Anticipating the Quaker Gathering on Diversity and Inclusion

What would I contribute to a weekend on diversity and inclusion with Quakers? I imagine crying like Cassandra and being ignored. Transphobic campaigning spreads through society like Anti-vaxx, or conspiracist lies, I would say, and people would switch off. Or I would speak of trying to become aware of white privilege, and be so caught up in internal anxiety that I could not be present to the actual situation. How would I simply become present, when all this is coming up?

The organisers are supportive on trans issues. I should calm my panicked soul. They advise listening to a podcast on race, watching the keynote speeches from the previous gathering again, one from a non-binary person, and reading some resources. These include two books, one on race and the other Trans Britain, edited by Christine Burns; the YFGM trans statement and the North East Thames AM statement, both supportive. And this blog post, where I read [The previous] gathering clearly showed that there are members of the Quaker body in pain. The way through this conflict is for every Friend in the Yearly Meeting to take on the pain of this conflict as their own. We need to embrace a corporate suffering.

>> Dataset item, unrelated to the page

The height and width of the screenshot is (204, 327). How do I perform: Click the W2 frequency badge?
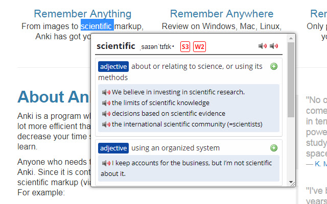click(199, 47)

We can’t distance ourselves from it and say ‘it’s that Friend’s/that Meeting’s problem’. The issue of trans-inclusion is an increasingly visible open wound in British Quakerism. For its own health, the whole Yearly Meeting needs to inform itself about this raw subject.

Because it was my pain, and my Friend’s, who said she might be driven out of Quakers by our untruthfulness (our willingness to accept trans people in the “acquired gender”) at that last weekend. My LM had powerfully affirmed her position, and yet she felt driven away by the trans-positivity of that gathering. And I see another AM’s minute supporting “sex-based rights”, code for trans exclusion, and despite all the trans-positivity I fear exclusion too. There is no “we”, but she and I both focus on the negatives for our respective sides in this dispute.

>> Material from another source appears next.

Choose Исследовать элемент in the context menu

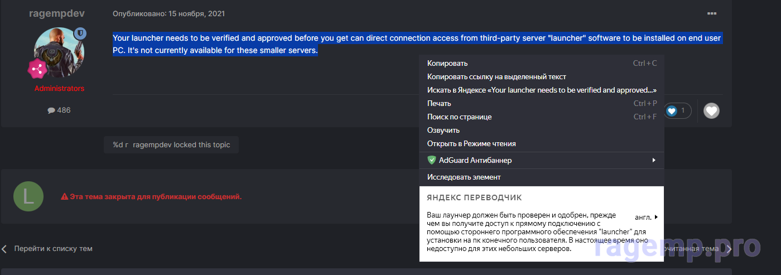pos(464,177)
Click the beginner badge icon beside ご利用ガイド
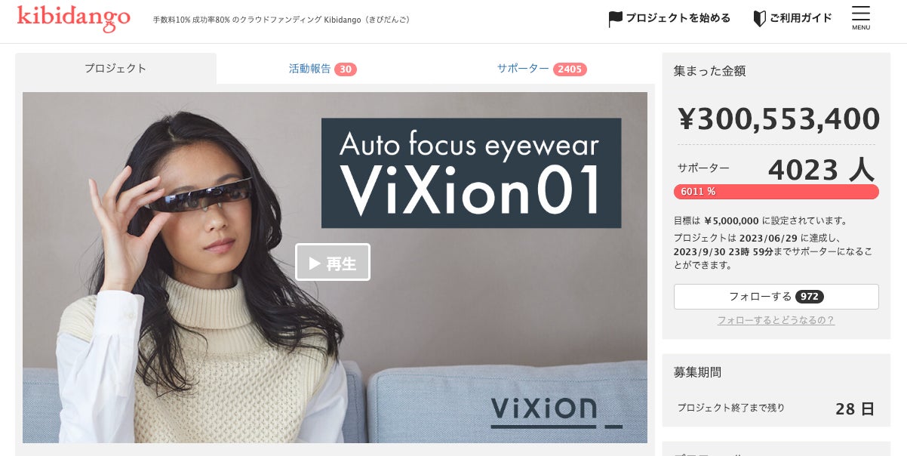 (x=760, y=18)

If I went, my fear is that in my anguish and desperation I would explode, and rant about the signs of trans exclusion in the Society. I know a truth, and that truth imprisons me: trans women are harmless, but trans excluders Threaten us! I thought of asking for a non-gendered toilet as I am afraid of using the women’s, in case someone objects to my face.

Might I just accept my pain and fear, my resentment, the current events which raise echoes in me of all the rejection I have suffered before, and sit with them? The rejection was huge, and left me alone.

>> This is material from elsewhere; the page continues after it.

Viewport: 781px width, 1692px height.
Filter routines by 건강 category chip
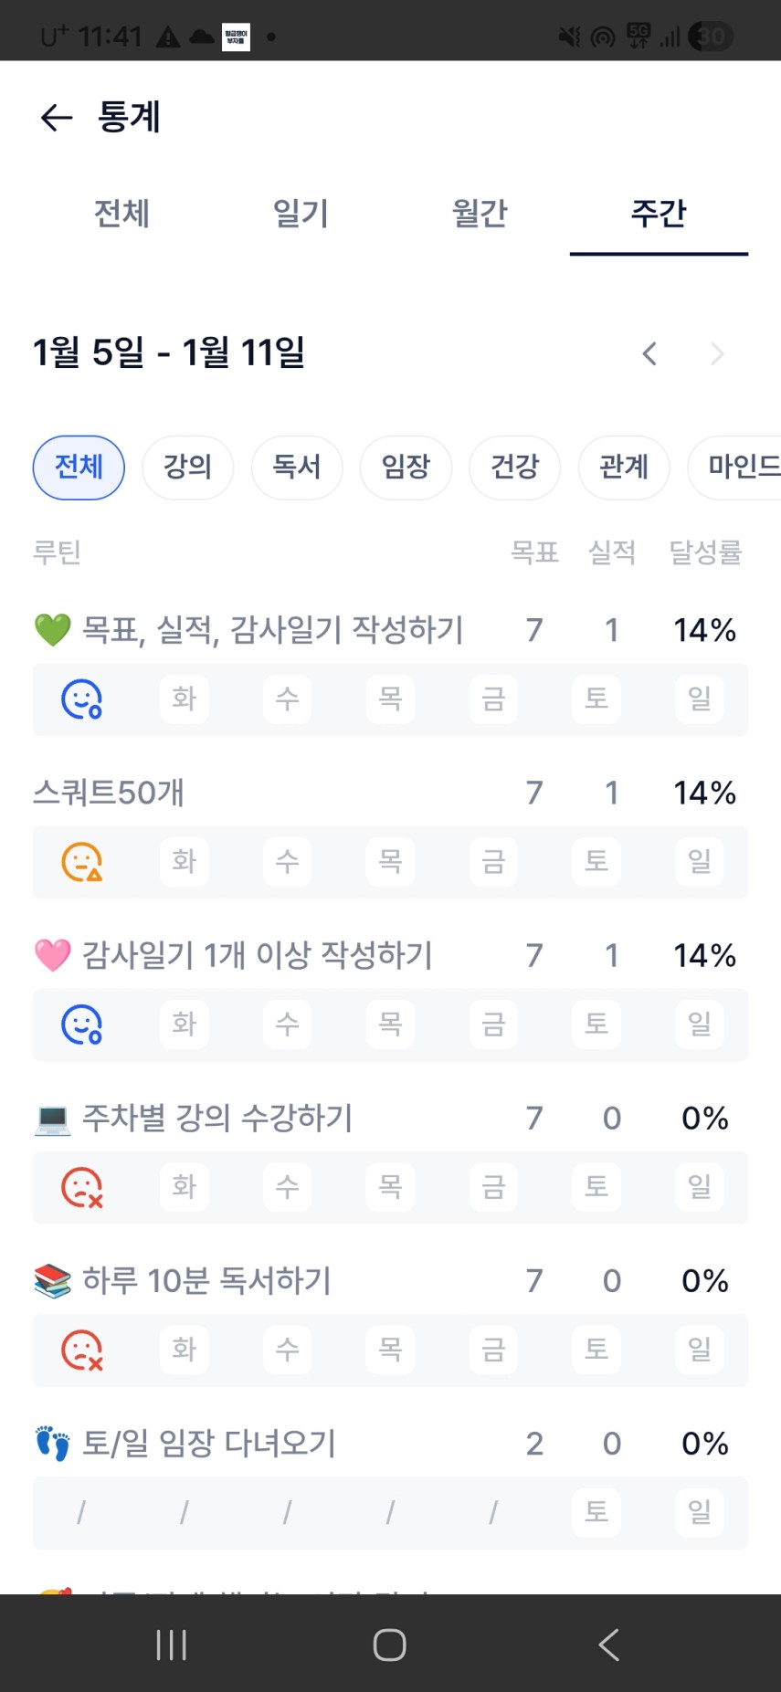click(514, 468)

What might I be doing wrong?

I cannot admit my vulnerability. So I suppress the signs of it and use my gifts of articulacy to Demand all signs of rejection be removed, even the ones I imagine. I still have a big red button: it is less obvious now, but someone might still find it, reminding me of hurt, past rejection and vulnerability, and I would go off on one. The need to not go off, which would lead to me fruitlessly trying to suppress rather than accept my feeling, would make things far worse.

Another post by Mark Russ is recommended, which comments on Revelation: Before the silence of true worship comes the inward earthquake. Fox saw this as the experience of inward judgment, the shaking out of all our false illusions, our self-deceptions, everything that is not of God and God’s Kingdom. This is partly why we’re called Quakers! We cannot examine our privilege and avoid the difficult emotional, inward work. We cannot have God’s Kingdom without God’s judgement. Although painful, the purpose of God’s judgement is our liberation. We must allow the Light to illuminate our chains if we are to be released from them.

What would I say of white privilege? It seems to me that I am noticing what before was unconscious, that I act to put non-white people in their place, to enforce white superiority. I see after I have done it and feel shame. In the situation itself, I do not see. It can be as subtle as a look, or a way of walking using the width of a corridor and making the other step to the side to pass, or a way of speaking to different people differently. My purpose in confessing would be to suggest this is a widespread pattern of behaviour amongst whites. I would fear not being understood, being seen as confessing solely for myself and so becoming one of the bad, racist people outside the in-group. Here too there are my needs, getting in the way of my actions.

I like to think of myself as effective and persuasive. My greatest fear is that I am not, that my best expostulations meet derision and disbelief. So I would bring my wounds, scars and vulnerability, and being aware of them and not ashamed might bring my humanity, too.